If any section, subsection, sentence, clause, or phrase of this chapter is for any reason held to be invalid or unconstitutional by the decision of any court of competent jurisdiction, such decision shall not affect the validity of the remaining portions of this chapter. The city council declares that it would have passed the ordinance codified in this chapter and each section, subsection, clause or phrase hereof, irrespective of the fact that any one or more of the sections, subsections, sentences, clauses or phrases hereof be declared invalid or unconstitutional. (Ord. 2011-05 § 1 (Exh. A (part)), 2011)

APPENDIX A

IMPORTANT NOTICE TO PROSPECTIVE HOMEOWNER REGARDING THE PROPOSED RENTAL AGREEMENT FOR THE __________________________ MOBILE HOME PARK.

PLEASE TAKE NOTICE THAT THIS RENTAL AGREEMENT CREATES A TENANCY WITH A TERM IN EXCESS OF TWELVE MONTHS.

BY SIGNING THIS RENTAL AGREEMENT, YOU ARE EXEMPTING THIS MOBILE HOME SPACE FROM THE PROVISIONS OF THE CITY OF MARINA MOBILE HOME RENT STABILIZATION ORDINANCE FOR THE TERM OF THIS RENTAL AGREEMENT.
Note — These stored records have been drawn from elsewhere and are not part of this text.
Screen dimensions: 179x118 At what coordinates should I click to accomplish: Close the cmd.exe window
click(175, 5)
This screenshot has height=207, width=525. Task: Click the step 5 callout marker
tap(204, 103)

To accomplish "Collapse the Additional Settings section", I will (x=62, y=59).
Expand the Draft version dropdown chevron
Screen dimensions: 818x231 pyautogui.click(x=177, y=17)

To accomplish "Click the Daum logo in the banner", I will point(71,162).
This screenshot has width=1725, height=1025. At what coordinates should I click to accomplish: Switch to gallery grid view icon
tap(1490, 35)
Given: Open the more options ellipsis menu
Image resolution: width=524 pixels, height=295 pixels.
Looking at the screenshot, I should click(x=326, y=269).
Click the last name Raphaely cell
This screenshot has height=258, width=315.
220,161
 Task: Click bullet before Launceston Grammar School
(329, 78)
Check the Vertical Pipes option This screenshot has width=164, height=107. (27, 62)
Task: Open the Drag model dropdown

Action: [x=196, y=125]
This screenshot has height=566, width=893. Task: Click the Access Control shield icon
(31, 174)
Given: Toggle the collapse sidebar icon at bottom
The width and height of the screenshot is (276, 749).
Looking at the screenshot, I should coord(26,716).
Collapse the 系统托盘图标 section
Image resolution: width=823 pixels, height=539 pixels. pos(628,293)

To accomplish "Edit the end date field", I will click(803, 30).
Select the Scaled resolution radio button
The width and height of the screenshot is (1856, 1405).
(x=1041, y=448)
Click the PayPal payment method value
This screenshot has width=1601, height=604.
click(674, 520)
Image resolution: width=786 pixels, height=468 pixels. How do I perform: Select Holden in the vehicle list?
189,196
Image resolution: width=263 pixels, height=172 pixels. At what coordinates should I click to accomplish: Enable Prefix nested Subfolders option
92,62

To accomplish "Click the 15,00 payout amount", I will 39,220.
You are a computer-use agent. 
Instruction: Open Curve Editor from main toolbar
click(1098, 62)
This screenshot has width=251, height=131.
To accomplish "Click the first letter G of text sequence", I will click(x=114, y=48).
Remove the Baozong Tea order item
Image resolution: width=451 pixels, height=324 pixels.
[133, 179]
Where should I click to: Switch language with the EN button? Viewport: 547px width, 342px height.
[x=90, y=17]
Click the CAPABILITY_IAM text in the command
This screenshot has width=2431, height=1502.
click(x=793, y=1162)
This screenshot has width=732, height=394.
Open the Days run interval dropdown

THE CITY OF MARINA MOBILE HOME RENT STABILIZATION ORDINANCE AND THE STATE MOBILE HOME RESIDENCY LAW (CALIFORNIA CIVIL CODE SEC. 798 et seq.) GIVE YOU CERTAIN RIGHTS. BEFORE SIGNING THIS RENTAL AGREEMENT YOU MAY CHOOSE TO SEE A LAWYER.

UNDER THE PROVISIONS OF STATE LAW, YOU HAVE A RIGHT TO BE OFFERED A RENTAL AGREEMENT FOR:

(1)    A TERM OF TWELVE MONTHS, OR

(2)    A LESSER PERIOD AS YOU MAY REQUEST, OR

(3)    A LONGER PERIOD AS YOU AND THE MOBILE HOME PARK MANAGEMENT MAY AGREE. YOU HAVE A RIGHT TO REVIEW THIS AGREEMENT FOR 30 DAYS BEFORE ACCEPTING OR REJECTING IT.

IF YOU SIGN THE AGREEMENT YOU MAY CANCEL THE AGREEMENT BY NOTIFYING THE PARK MANAGEMENT IN WRITING OF THE CANCELLATION WITHIN 72 HOURS OF YOUR EXECUTION OF THE AGREEMENT.

IT IS UNLAWFUL FOR A MOBILE HOME PARK OWNER OR ANY AGENT OR REPRESENTATIVE OF THE OWNER TO DISCRIMINATE AGAINST YOU BECAUSE OF THE EXERCISE OF ANY RIGHTS YOU MAY HAVE UNDER THE CITY OF MARINA MOBILE HOME RENT REVIEW LAW, OR BECAUSE OF YOUR CHOICE TO ENTER INTO A RENTAL AGREEMENT WHICH IS SUBJECT TO THE PROVISIONS OF THAT LAW.